● DATA
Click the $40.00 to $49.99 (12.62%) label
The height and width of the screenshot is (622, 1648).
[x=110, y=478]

---

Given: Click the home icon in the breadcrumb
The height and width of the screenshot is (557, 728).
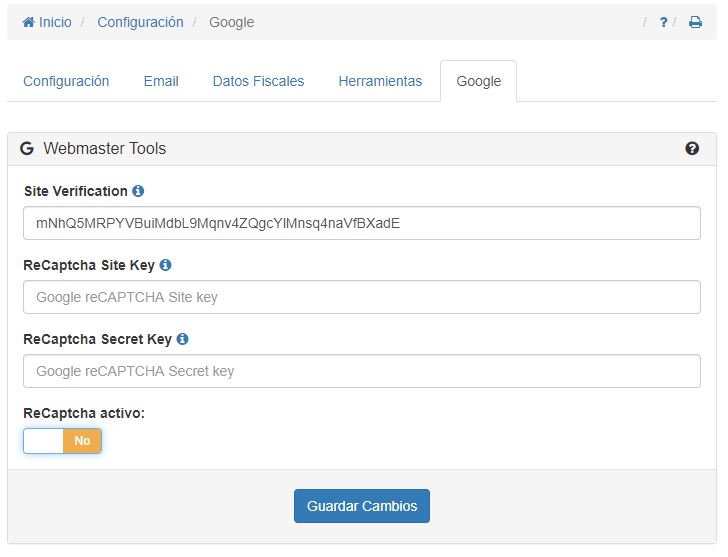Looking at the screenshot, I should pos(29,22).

* * *

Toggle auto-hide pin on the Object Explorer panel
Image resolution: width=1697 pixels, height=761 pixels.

● YOUR TASK
Could you retype exactly the lines above, starting at the line that contains "Toggle auto-hide pin" and ending at the line that contains "Image resolution: width=1697", and nothing more?

● EXERCISE SOLUTION
Toggle auto-hide pin on the Object Explorer panel
Image resolution: width=1697 pixels, height=761 pixels.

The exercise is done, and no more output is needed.